Home 1996 - 2008 Installation:
Bedroom & Bathroom
Megan Wilson, Home 1996 - 2008, Bedroom & Bathroom, 2008
HOME 1996-2008 INSTALLATION
Home 1996 – 2008 was a site-specific installation/environment that utilized the interior space of Wilson’s home to explore and challenge notions of comfort and protection, private and public, and the boundaries between art/life/architecture/ design. The title is a bit of misnomer because Wilson began working on the project in 2004 (the dates reflect the years that she lived at the residence).
I began working on Home 1996 - 2008 in 2004 (I moved into 1256 Leavenworth in 1996).

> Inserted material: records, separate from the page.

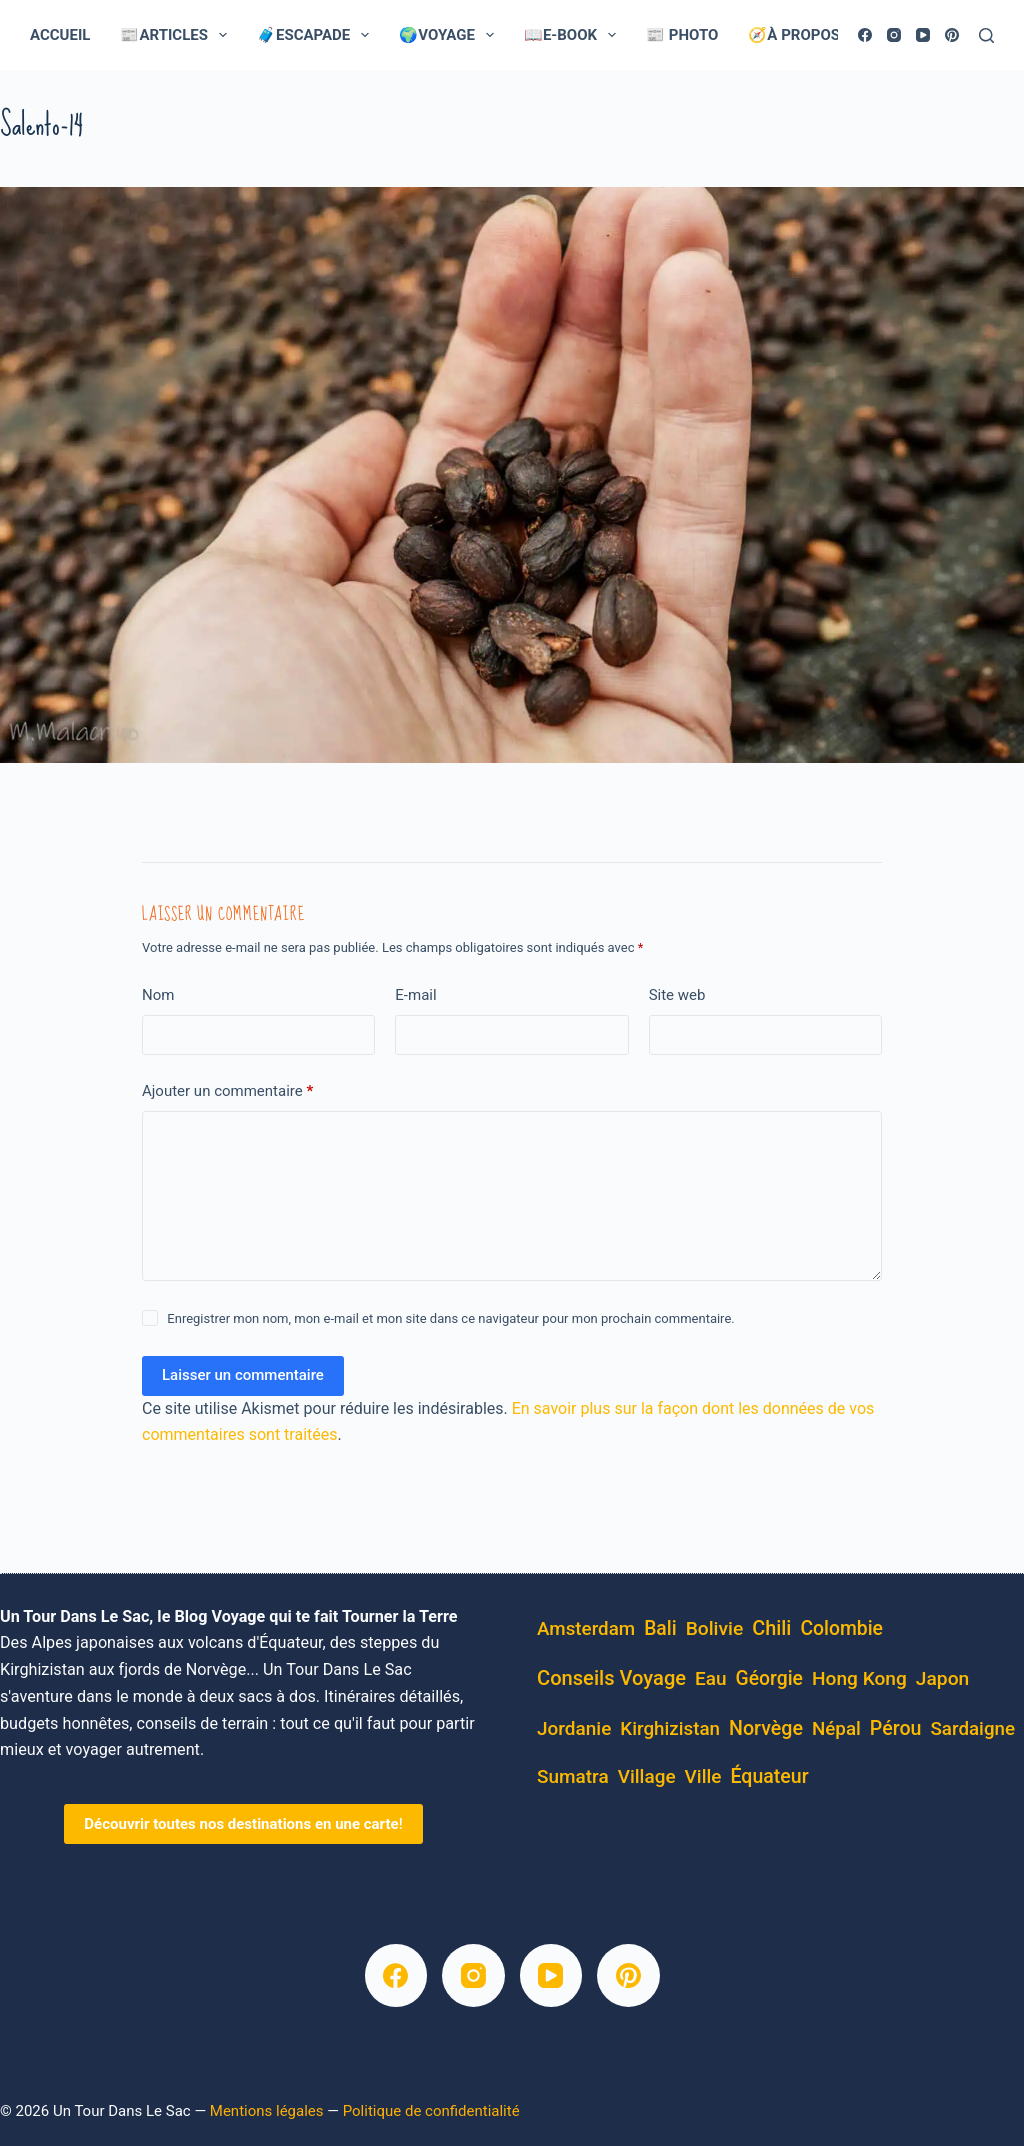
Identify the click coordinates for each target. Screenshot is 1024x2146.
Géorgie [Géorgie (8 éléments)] (769, 1678)
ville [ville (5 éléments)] (703, 1776)
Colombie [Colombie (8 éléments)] (841, 1628)
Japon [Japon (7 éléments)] (943, 1678)
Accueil (60, 35)
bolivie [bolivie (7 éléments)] (715, 1628)
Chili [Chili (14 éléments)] (771, 1628)
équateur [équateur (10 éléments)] (769, 1776)
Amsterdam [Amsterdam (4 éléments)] (586, 1629)
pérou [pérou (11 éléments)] (896, 1728)
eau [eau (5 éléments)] (711, 1678)
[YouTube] (923, 35)
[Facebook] (865, 35)
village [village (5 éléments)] (647, 1776)
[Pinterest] (952, 35)
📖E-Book (574, 35)
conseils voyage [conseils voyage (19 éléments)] (611, 1678)
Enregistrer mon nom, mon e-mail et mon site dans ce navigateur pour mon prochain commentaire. (450, 1318)
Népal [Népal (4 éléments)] (836, 1729)
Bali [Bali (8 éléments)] (660, 1628)
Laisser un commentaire (243, 1375)
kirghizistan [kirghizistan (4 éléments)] (670, 1729)
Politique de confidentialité (431, 2111)
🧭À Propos (807, 35)
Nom (158, 995)
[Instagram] (894, 35)
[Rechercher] (986, 35)
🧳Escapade (317, 35)
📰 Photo (682, 35)
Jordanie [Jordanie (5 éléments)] (574, 1728)
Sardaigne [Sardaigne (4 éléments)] (972, 1729)
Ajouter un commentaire (227, 1091)
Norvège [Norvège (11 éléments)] (766, 1728)
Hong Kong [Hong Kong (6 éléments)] (859, 1678)
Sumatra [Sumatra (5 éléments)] (573, 1776)
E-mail (415, 995)
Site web (677, 995)
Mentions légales (267, 2111)
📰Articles (177, 35)
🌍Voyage (450, 35)
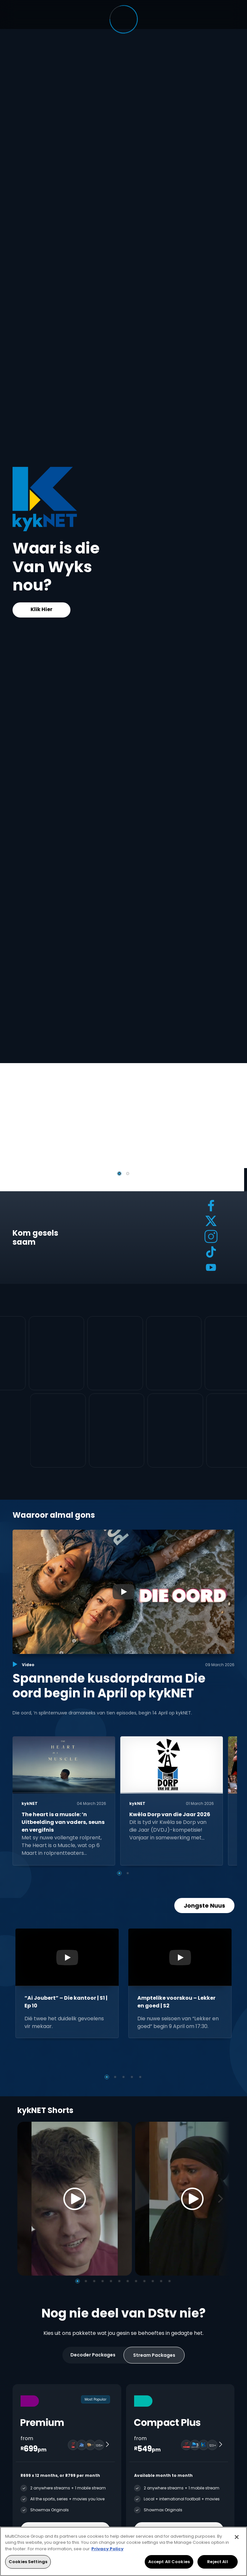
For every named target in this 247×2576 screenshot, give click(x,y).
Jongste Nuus (204, 1905)
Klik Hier (41, 609)
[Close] (237, 2537)
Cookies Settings (28, 2562)
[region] (123, 2551)
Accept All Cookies (169, 2562)
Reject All (217, 2562)
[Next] (222, 2198)
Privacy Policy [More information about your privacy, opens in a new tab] (107, 2549)
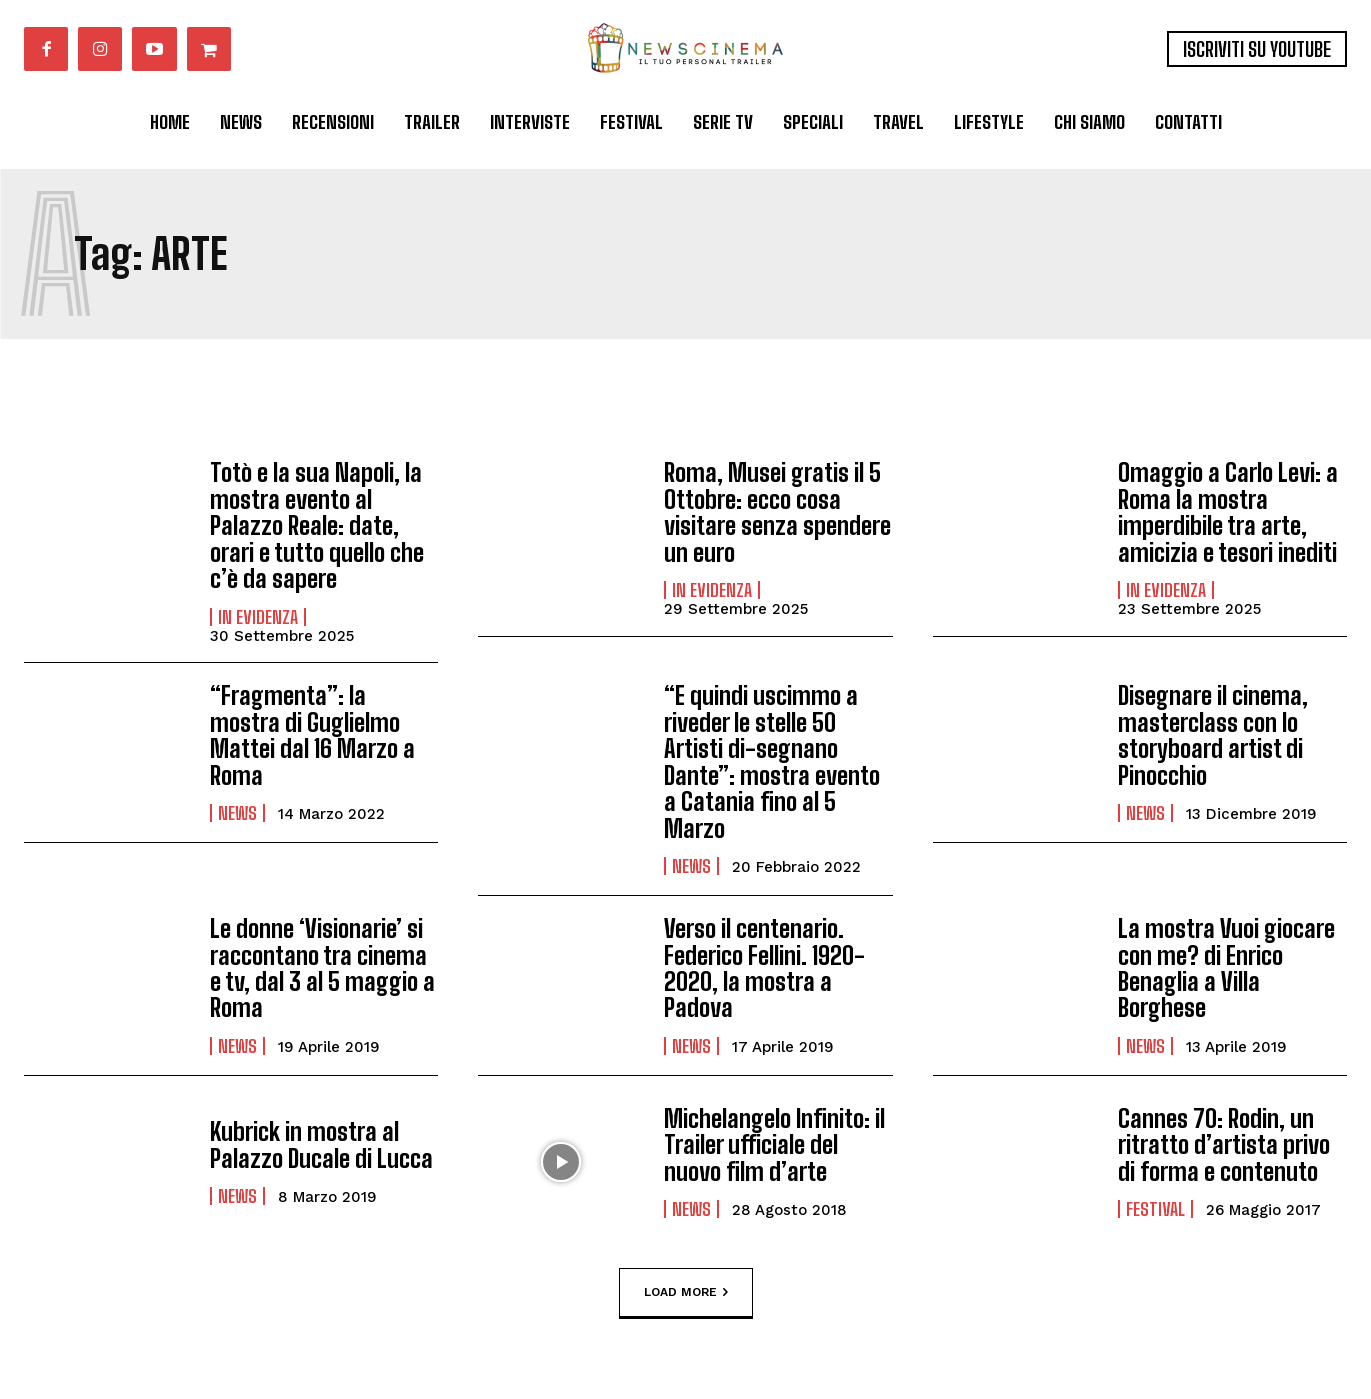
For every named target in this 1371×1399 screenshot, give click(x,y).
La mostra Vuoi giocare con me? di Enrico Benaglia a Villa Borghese (1226, 967)
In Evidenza (258, 616)
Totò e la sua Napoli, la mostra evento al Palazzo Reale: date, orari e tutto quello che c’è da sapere (317, 525)
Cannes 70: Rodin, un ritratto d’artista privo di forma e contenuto (1224, 1144)
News (237, 812)
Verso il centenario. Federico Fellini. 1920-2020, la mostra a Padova (764, 967)
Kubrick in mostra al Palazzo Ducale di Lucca (321, 1143)
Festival (1155, 1208)
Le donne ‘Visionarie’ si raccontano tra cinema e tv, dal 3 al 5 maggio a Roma (322, 967)
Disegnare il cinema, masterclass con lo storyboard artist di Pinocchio (1213, 735)
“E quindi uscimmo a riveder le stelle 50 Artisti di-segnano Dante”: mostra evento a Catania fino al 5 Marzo (772, 761)
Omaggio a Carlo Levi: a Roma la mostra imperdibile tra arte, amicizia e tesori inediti (1228, 512)
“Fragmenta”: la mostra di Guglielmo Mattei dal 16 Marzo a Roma (312, 735)
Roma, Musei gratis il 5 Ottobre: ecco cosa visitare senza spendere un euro (777, 512)
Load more (686, 1292)
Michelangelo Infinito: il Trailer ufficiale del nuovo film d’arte (774, 1144)
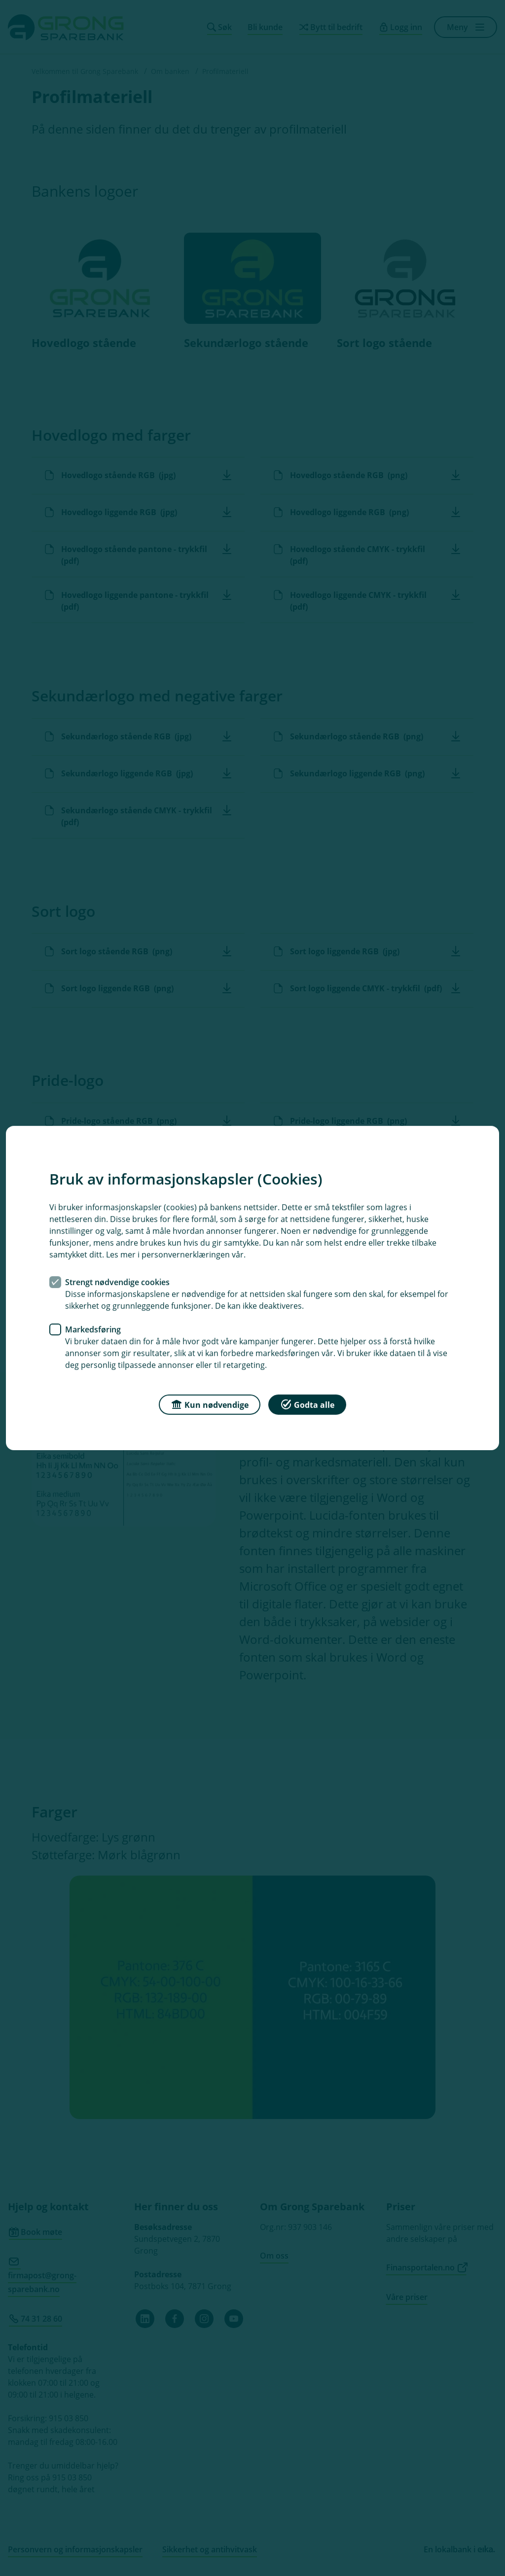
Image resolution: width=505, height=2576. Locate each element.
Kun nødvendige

I had purchased some vintage curtains and I started cutting out the designs and pinning them on the wall. The first rooms that I worked on were the bathrooms and over time the project continued to grow and include almost every room and surface.
HOME 1996-2008 OPENING, EXHIBITION, & EVENTS
In November 2008, I officially opened Home to the public for 4 weeks. The installation was open 1:00-5:00pm Wed-Fri each week. The month also included a series of events and digital projections: 1) Eliza Barrios curated a series of video works that were projected nightly onto a window scrim that was best viewed from across the street; 2) I hosted 2 dinner salons that engaged participants in discussions of home, environment, global forces that have reshaped how interior space is viewed, and contemporary trends in exhibiting and experiencing art; and 3) I invited 3 artists - Gordon Winiemko, Lise Swenson, and Maw Shein Win - to each host an evening of work related to the context of the project.
HOME 1996-2008 Bedroom
HOME 1996-2008 INSPIRATION
Home 1996 – 2008 referenced and borrowed ideas from artists such as Dadaist Kurt Schwitters, who erected the Merzbau, a real-life expressionistic interior, in his studio in Hanover, Germany; feminists Judy Chicago and Miriam Schapiro, who spearheaded Womanhouse - a series of fantasy environments exploring the various personal meanings and gender construction of domestic space; and conceptualist David Ireland, whose work “has a visual presence that makes it seem like part of a usual, everyday situation;” architects and designers such as Verner Panton, who created floor-to-ceiling and back-down-the-walls-to-the-floor, psychedelic interiors in the sixties and seventies, César Manrique, who designed Star Trek-like party spaces; and communities of West Africa, where each year after harvest, women gather to restore and paint their mud dwellings which are washed away by rain every year.